The emergence of these digital raids has been compared by some commentators to a modern iteration of tribal warfare (western ‘intellectuals’ love to reduce everything African to war and tribes), but I prefer to think of it as politics by other means. Cyberwarfare is undoubtedly becoming an increasingly useful weapon for State-affiliated groups, organizations such as MUN 74455 which crippled Ukranian infrastructure and cost tens of billions of dollars in damages during the 2017 NotPetya attacks[17] and APT38 has stolen hundreds of millions of dollars for the North Korean government.[18] The release of the Chinese LLM model DeepSeek, while not being cyberwarfare in the conventional sense, was even more devastating, wiping out over a trillion dollars in stock value from American companies.[19]
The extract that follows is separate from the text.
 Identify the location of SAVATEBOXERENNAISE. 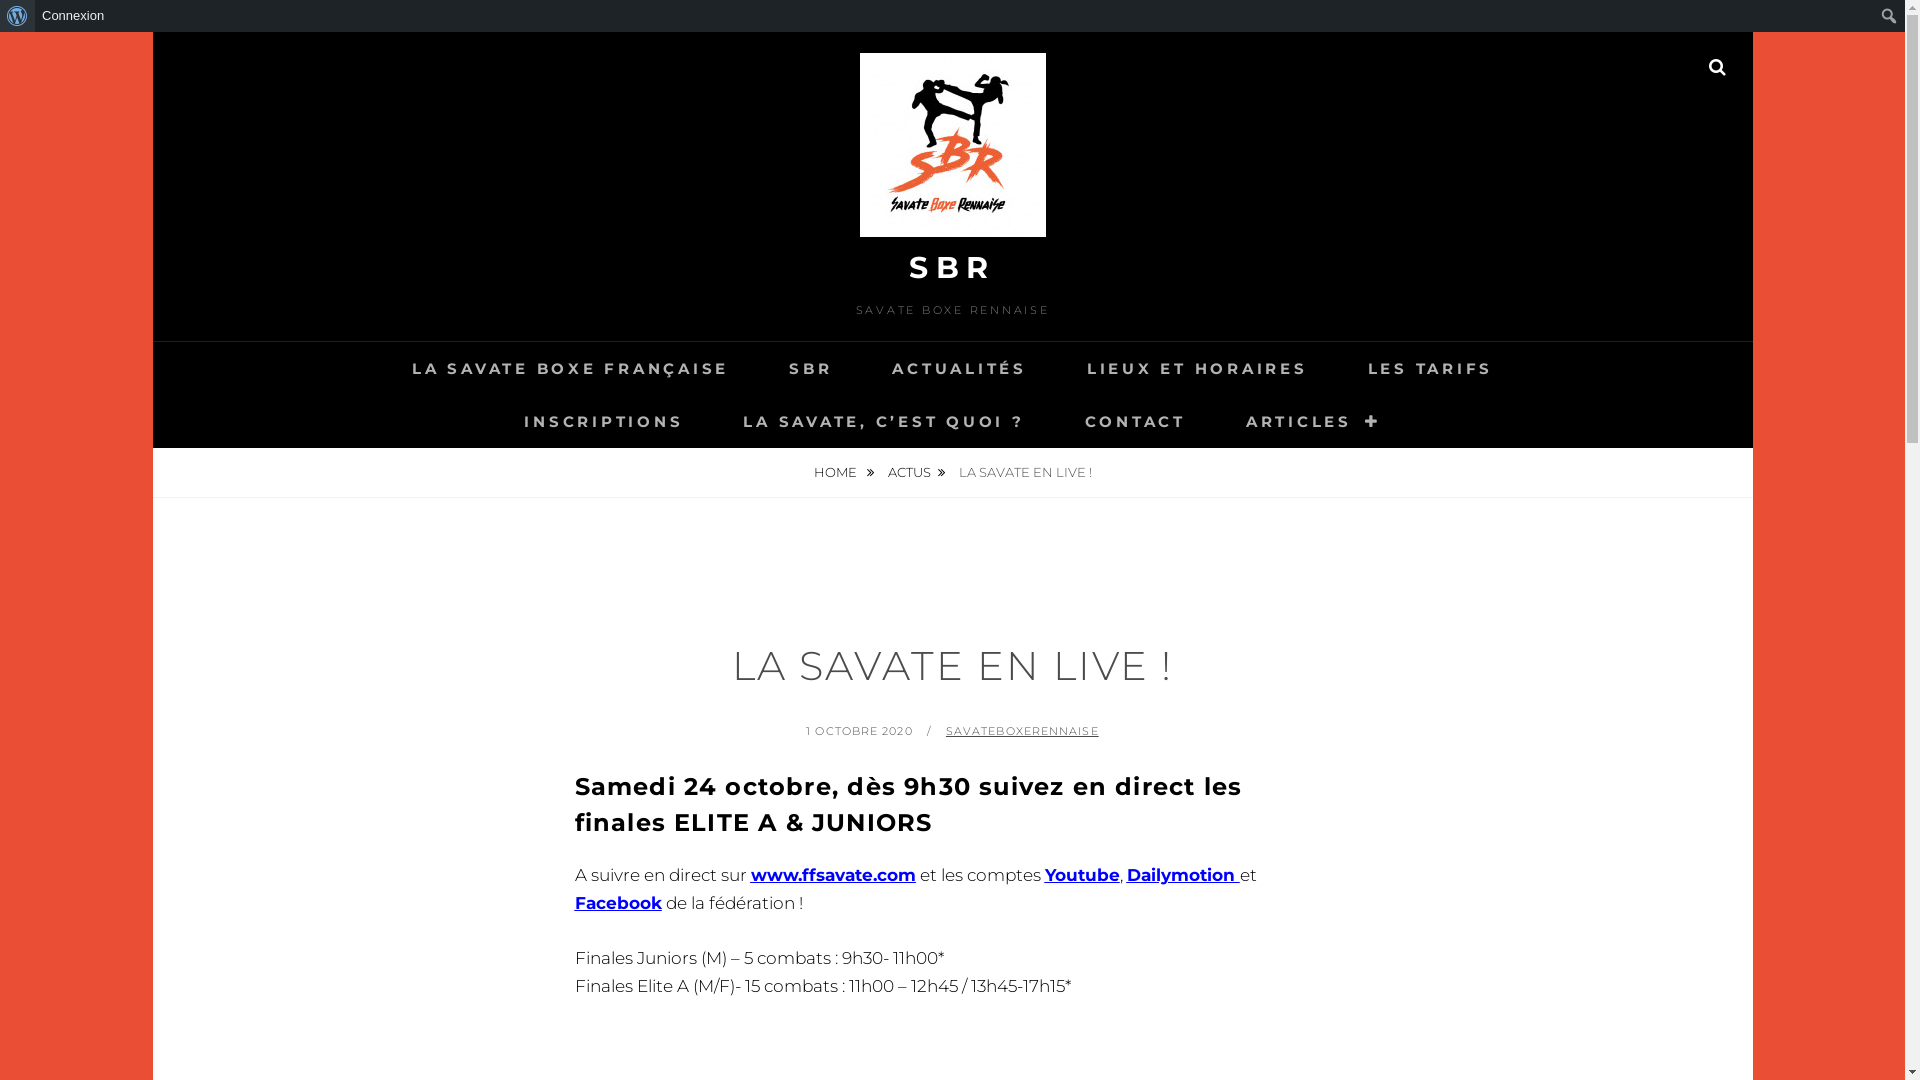
(1022, 731).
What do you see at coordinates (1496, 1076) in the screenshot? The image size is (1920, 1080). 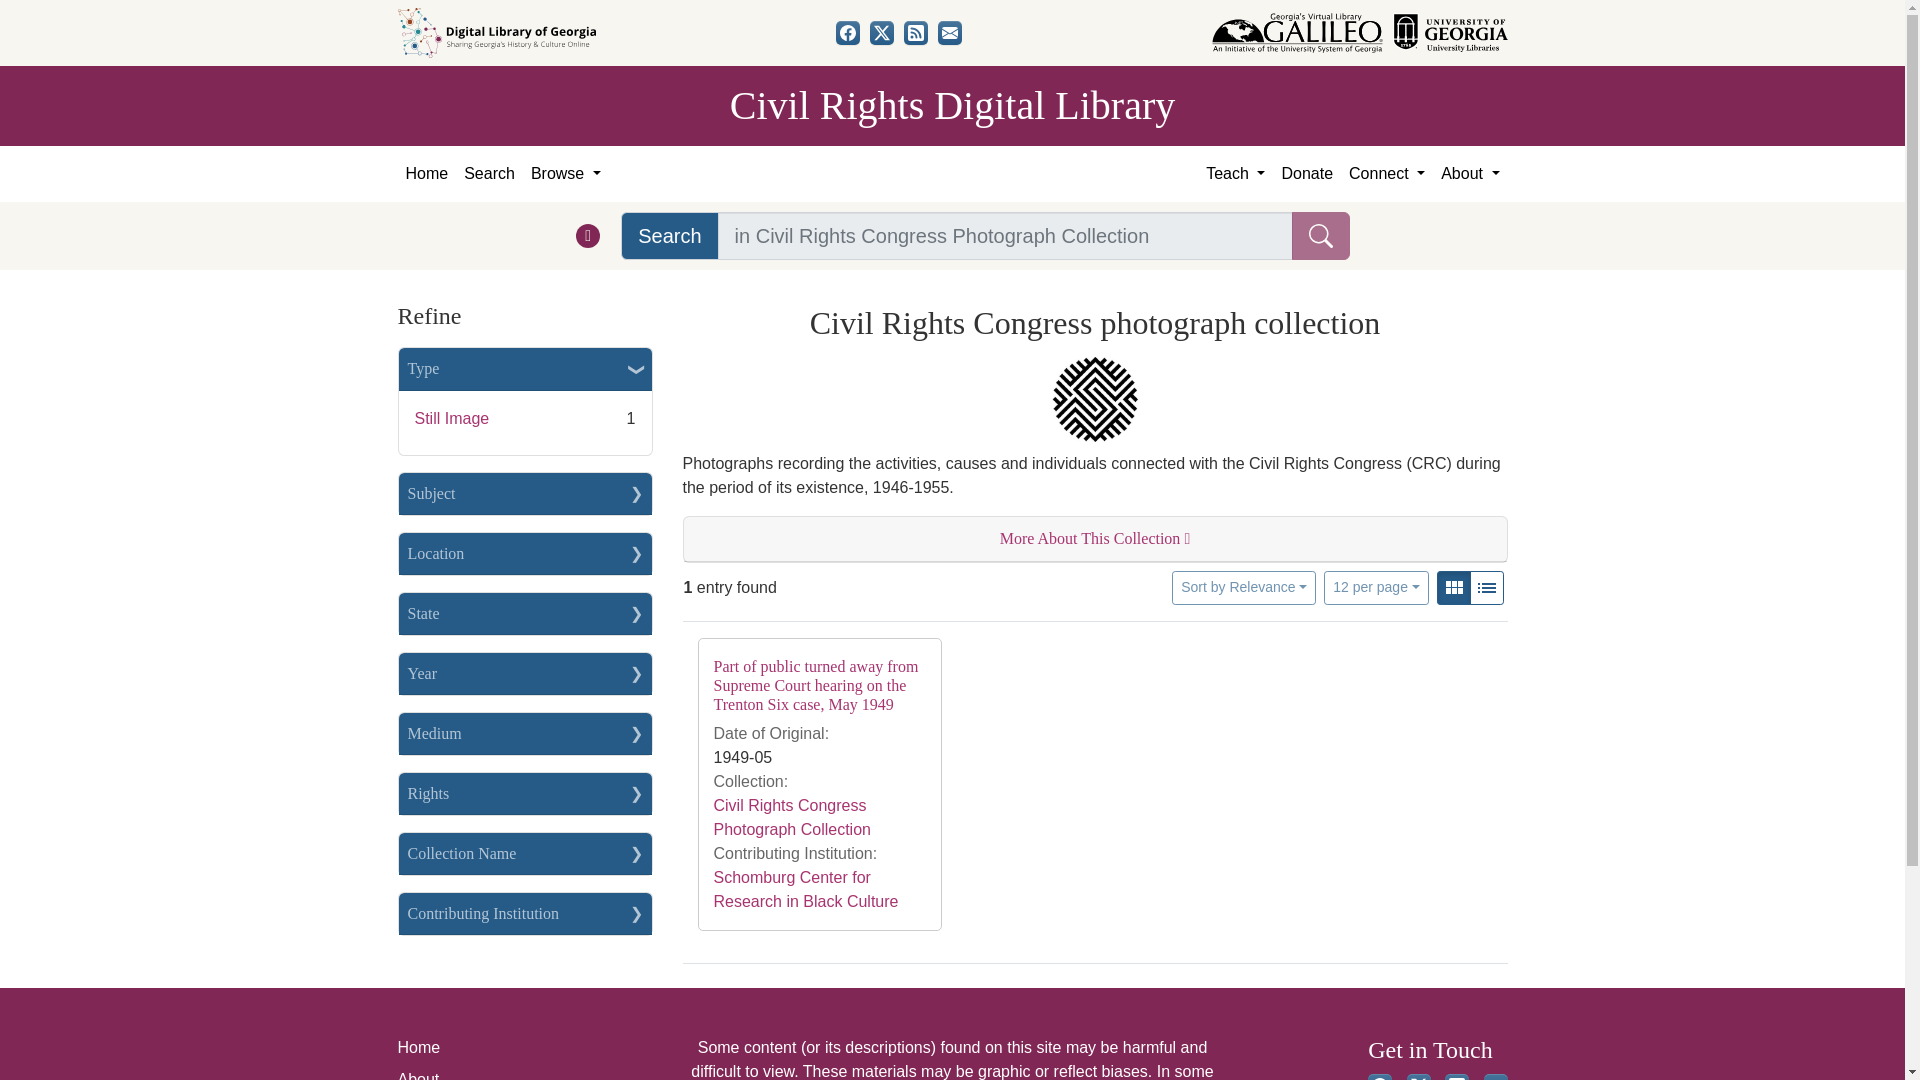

As the technologies of war and finance become more specialized, the massive land armies of the last century are increasingly rendered superfluous by small groups of technicians augmented with cutting edge technologies capable of delivering incredible financial damage, comparable to the brigantines of old. If the last century was a century of mass movements and grand ideologies, it seems to me that our own might more resemble the Golden Age of Piracy..
Criminal Culture
Several years ago the Ex Secretary of State Colin Powell caused a minor scandal when, during an Olamide concert, he got on stage and started dancing along to the song ‘Yahooze’, about the Yahoo boy subculture.
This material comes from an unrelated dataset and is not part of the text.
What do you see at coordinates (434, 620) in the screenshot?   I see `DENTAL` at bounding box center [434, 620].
https://www.youtube.com/watch?v=9sHC64IEC2Y
Although the artist, Olumide Edwards Adegbulu, intended the song to be a ‘social commentary’ on how Nigeria sometimes glamorizes cybercrime, it has been interpreted by some critics as a glorification of the practice.[20]
https://www.youtube.com/watch?v=0MW7kcZnaiA
There is a lot of ‘social commentary’ of this nature, where successful artists will create songs critical of Yahoo boy culture, which is then misinterpreted by authorities as a confession. In one case the Nigerian singer Naira Marley was arrested by police after his song “Am I a Yahoo Boy” which jokingly made light of a rumour that he was in fact an internet fraudster.[21]
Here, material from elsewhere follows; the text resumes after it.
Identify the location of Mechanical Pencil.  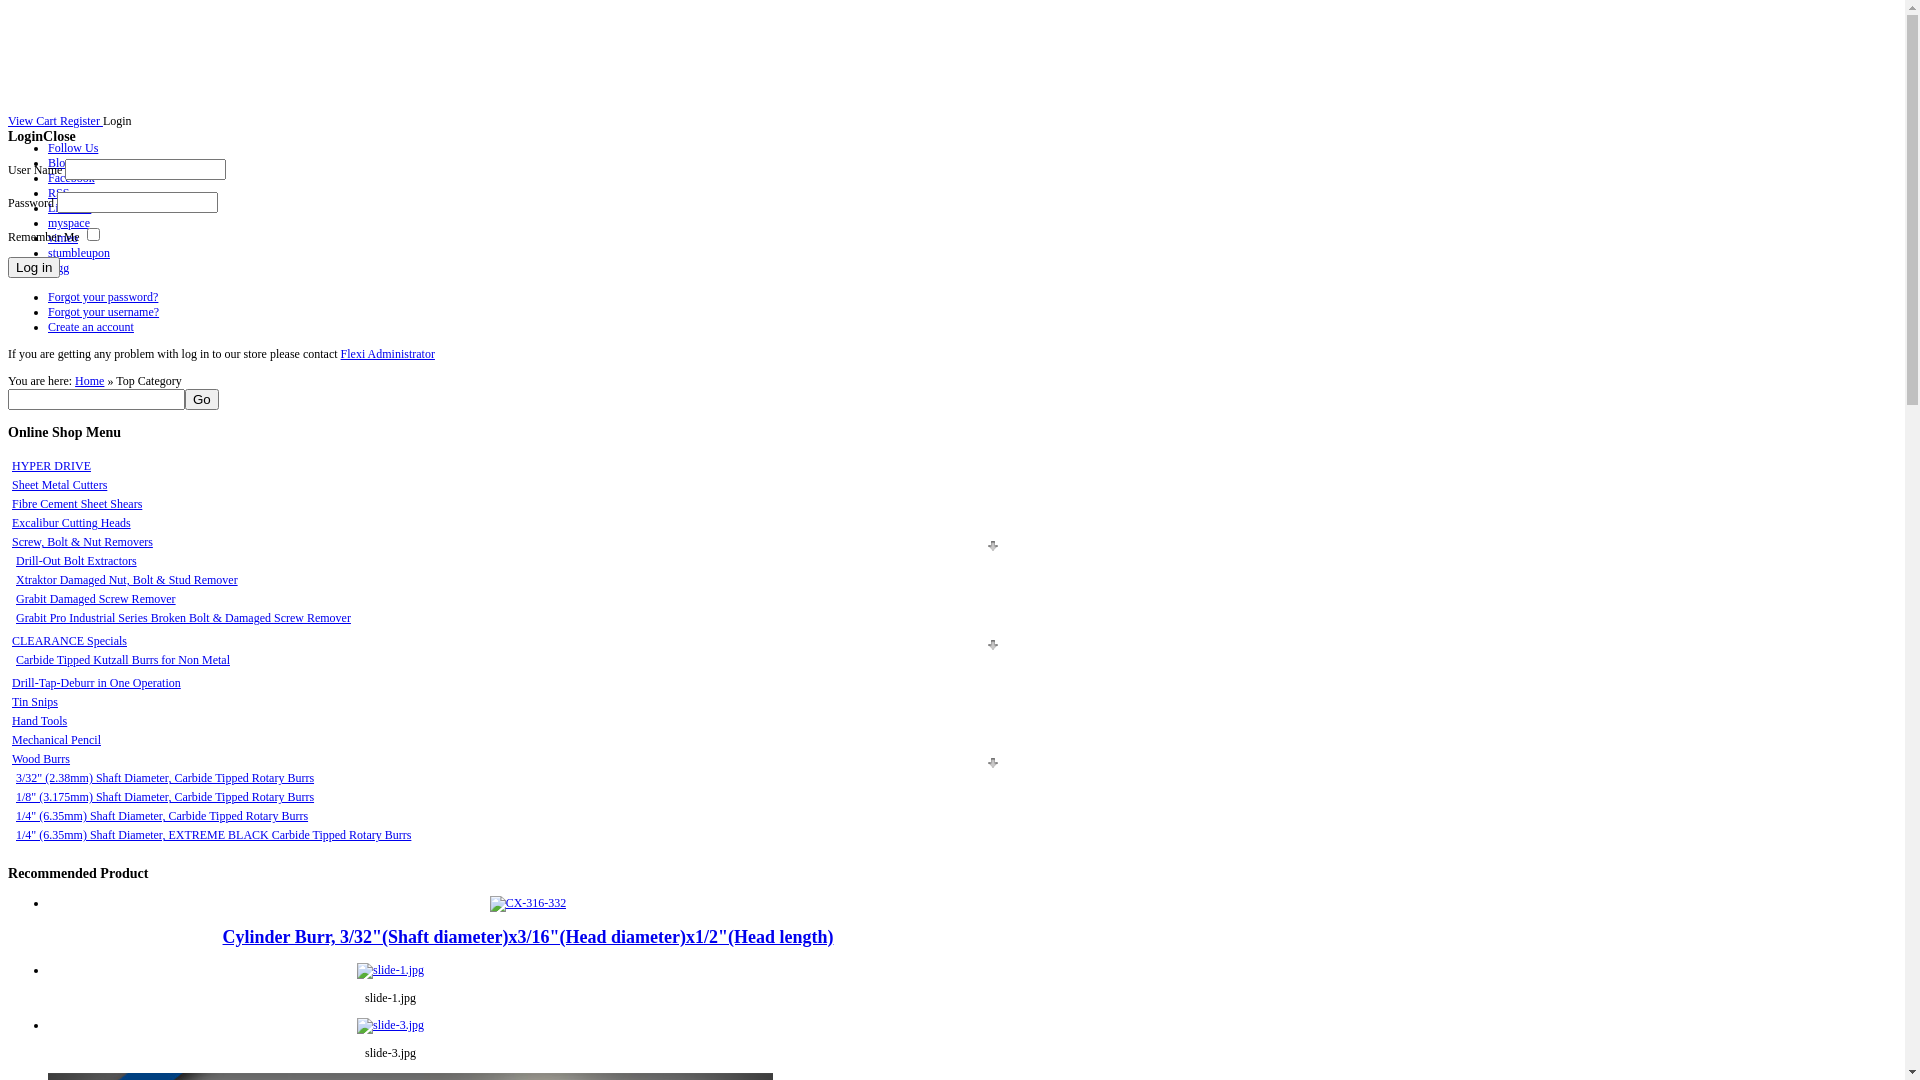
(56, 740).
https://www.youtube.com/watch?v=vvBZk4a871I
These accusations are, of course, ridiculous. There is a lot of money to be made in the arts, as is evident by the often ironically used phrase “starving artist”. But the insinuations persist, which has led to a whole movement of Nigerian artists jokingly identifying as Yahoo boys.
https://www.youtube.com/watch?v=hP7w94x3jOk
Independently wealthy from his career as a musician, Olamide has since founded his own record label, which promotes Nigerian culture and helps to launch young artists in the country “I just started stacking up money, and the money was becoming too much for me. I’m like, yo, I don’t have anything to do with all this money, mehn, I need to sign new guys. Let me spend money on people, you know.” Olamide stated in one interview.[22]
Habere non haberi
The point of this article is not to glamorize these Yahoo Boys, who, armed with nothing but a laptop were able to pull off some of the biggest heists in history. I just want to shed light on an interesting subculture. Instead, we should take inspiration from the generation of Nigerian singers and musicians who rose out of the same milieu, and, through honest hard work, were able to bring money into their communities, invest in younger generations, and help Nigeria rise in the world. Today Nigeria can boast the richest and fasted growing economy in Africa, and they did it all without the help of the Yahoo boys.